HARRISBURG, (PRNewswire) – Pennsylvania Game Commission
officials today announced that hunters and trappers harvested 221 bobcats
(112 females, 108 males and one was not identified) during the 2005-06
bobcat seasons. During the 2004-05 seasons, 196 bobcats were taken; 140 in
2003-04; 135 in 2002-03; 146 in 2001-02; and 58 in 2000-01.
At a public drawing last September, the Game Commission awarded 615
permits from a field of more than 4,600 applicants who applied to receive a
bobcat harvest permit. Each permit allowed a hunter or trapper to harvest
one bobcat. In 2004-05, the agency awarded 615 permits; 570 in 2003-04; 545
in 2002-03; 520 in 2001-02; and 290 in 2000-01.
Initially, bobcats only could be harvested across parts of northcentral
and northeastern Pennsylvania. The area in which bobcats could be legally
harvested changed slightly with the adoption of Wildlife Management Units
(WMUs) in 2003. In 2004, the bobcat harvest area was increased by about 30
percent with the addition of two WMUs. During this past season, bobcat
harvests were allowed in eight WMUs: 2C, 2E, 2F, 2G, 3A, 3B, 3C and 3D in
southwestern, northcentral and northeastern Pennsylvania.
Harvest numbers for 2005-06 by county were: Bedford, 2; Bradford, 29;
Cameron, 6; Centre, 3; Clearfield, 18; Clinton, 11; Columbia, 1; Elk, 12;
Fayette, 5; Forest, 3; Indiana, 3; Jefferson, 2; Lackawanna, 1; Luzerne, 8;
Lycoming, 23; McKean, 9; Monroe, 1; Pike, 4; Potter, 22; Somerset, 5;
Sullivan, 9; Susquehanna, 3; Tioga, 28; Venango, 1; Warren, 2; Wayne, 2;
Westmoreland, 2; and Wyoming, 6.
Game Commission staff collected biological data and body measurements
from a sample of the harvested bobcats, as well as tissue samples,
digestive tract and female reproductive samples. A tooth also was collected
from these bobcats and will be used to estimate the age composition of the
Also, a survey was mailed to permit recipients who did not report a
bobcat harvest during the hunting and trapping seasons to measure
participation and harvest effort.
“This past season’s harvest demonstrates that Pennsylvania has a
thriving population of bobcats, and that our recent limited harvests have
not impacted the population,” said Dr. Matthew Lovallo, Game Commission
furbearer biologist and author of the agency’s bobcat management plan.
“Weather conditions were favorable during January and February,
particularly for trapping because of limited precipitation. In fact, 55
percent of the harvest occurred during 2006.”

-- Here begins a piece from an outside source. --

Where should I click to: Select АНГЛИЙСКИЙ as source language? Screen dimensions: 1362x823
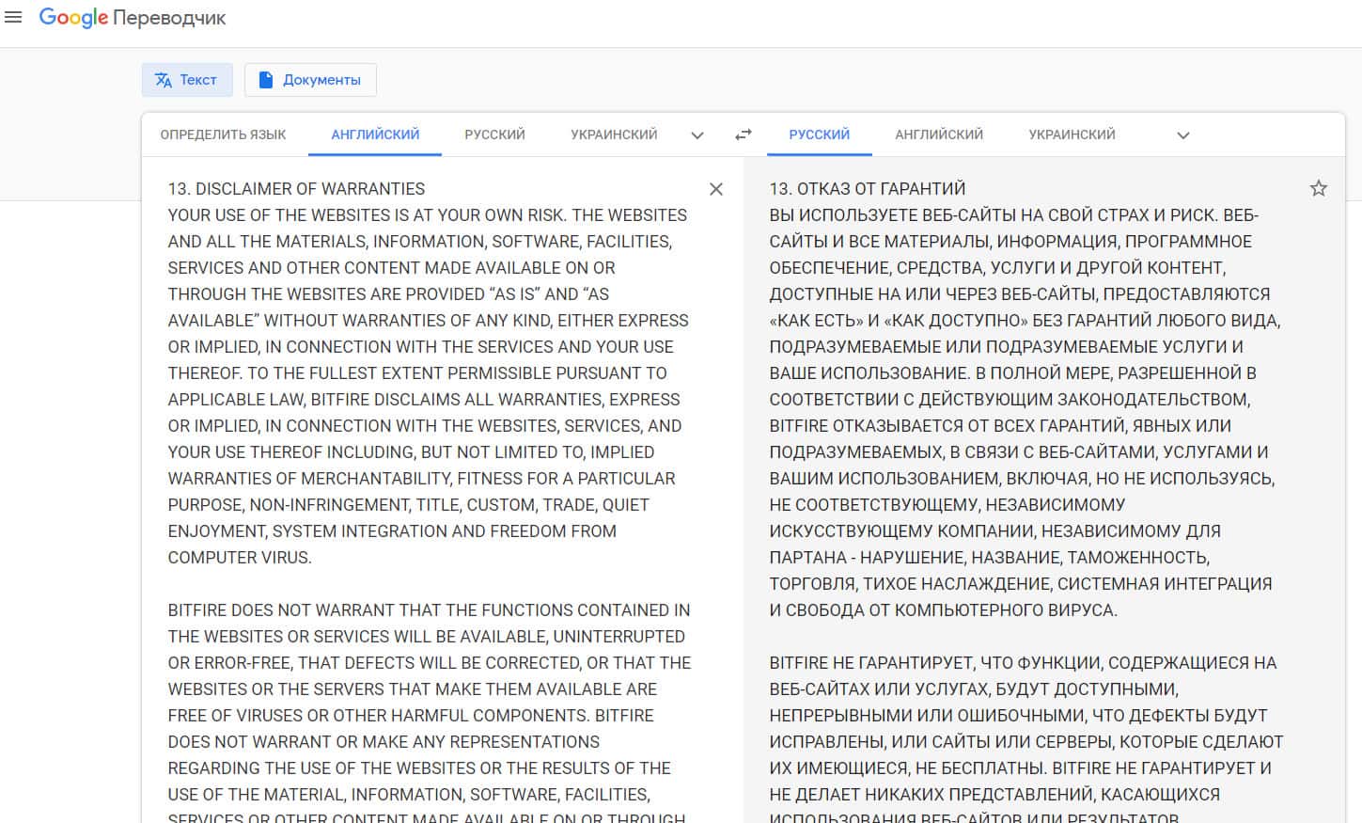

On June 30, the Game Commission will begin accepting applications for
2006-07 bobcat permits from holders of resident furtaker, junior
combination or senior lifetime combination licenses, along with a
nonrefundable $5 fee. Mail-in applications are included in the 2006-07
Pennsylvania Digest of Hunting and Trapping Regulations, which will be
provided to each license buyer. All mail-in applications must be postmarked
no later than Aug. 15.
Also on June 30, to better serve its customers, the agency will begin
accepting applications for bobcat permits through “The Outdoor Shop” on the
agency’s website (http://www.pgc.state.pa.us/). Applicants may charge their
hunting/furtaking licenses, as well as a bobcat application, to their Visa,
MasterCard, American Express or Discover credit cards. Online applications
will be accepted until midnight of Sept. 6.